The provisional statistics showed that between April 2011 and March 2012, 22,433 major injuries – such as amputations, fractures and burns – to employees were reported, a rate of 89.9 injuries per 100,000 workers, against 24,944 in 2010/11. The average for the past five years is 27,170, it added.

A total of 88,731 other injuries serious enough to keep people off work for four or more days were reported, a rate of 355.5 injuries per 100,000 employees, which was down from 91,742 the previous year. The average for the past five years is 103,627.

An estimated 1.1 million people said they were suffering from an illness caused or made worse by their work, down from 1.2 million in 2010/11.

Of these, 452,000 were new illnesses occurring in the year covered by the research. The average for the past five years was 1.25 million, with an average 554,000 new cases per year, said the HSE.

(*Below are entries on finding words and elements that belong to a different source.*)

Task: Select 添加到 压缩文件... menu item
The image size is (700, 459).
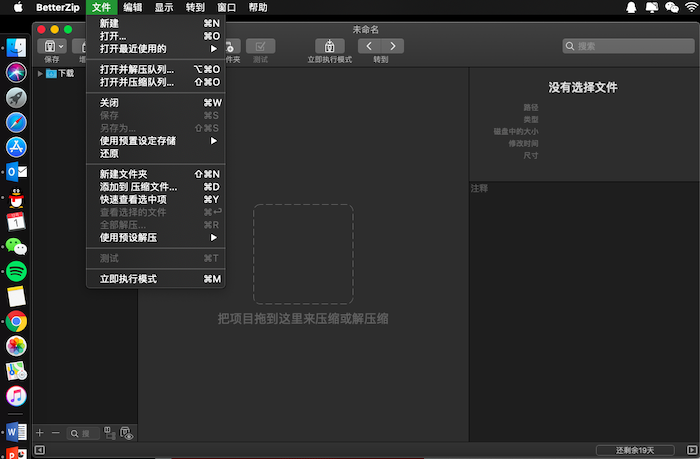Action: point(138,187)
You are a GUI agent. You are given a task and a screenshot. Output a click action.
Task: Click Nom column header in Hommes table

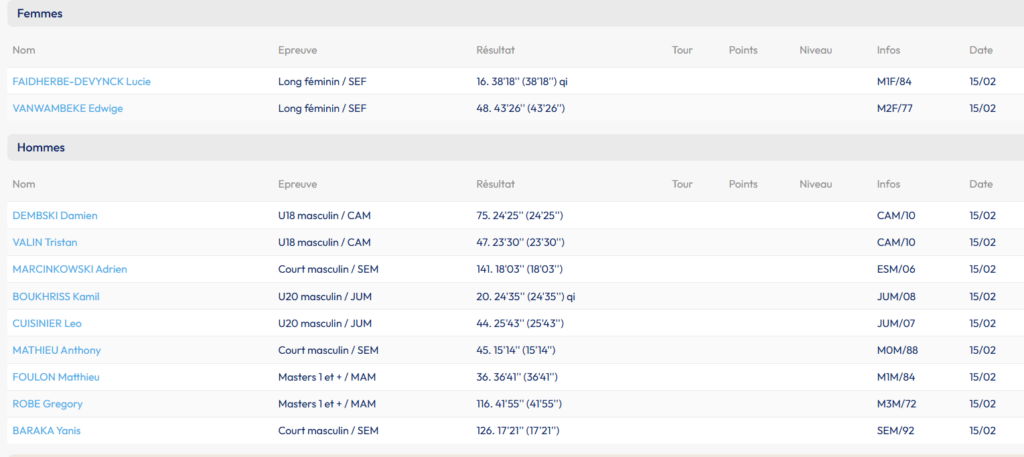point(24,184)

A total of 173 workers were fatally injured, down from 175 the previous year. The average for the past five years has been 196 worker deaths per year.

In terms of industry breakdown, construction (171.8 major injuries per 100,000 employees), agriculture (241 major injuries per 100,000 employees) and waste and recycling (397.6 major injuries per 100,000 employees) remained the country’s accident black spots.

The HSE said the toll of injury and ill health resulted in 27 million working days being lost in 2011/12, an average of 16.8 days per case, with 22.7 million days lost to ill health and 4.3 million days lost to injuries. These figures are up slightly on 2010/11, when 26.4 million working days were lost.

Workplace injuries and ill health – excluding cases of work-related cancer – cost society an estimated £13.4 billion in 2010/11, it added.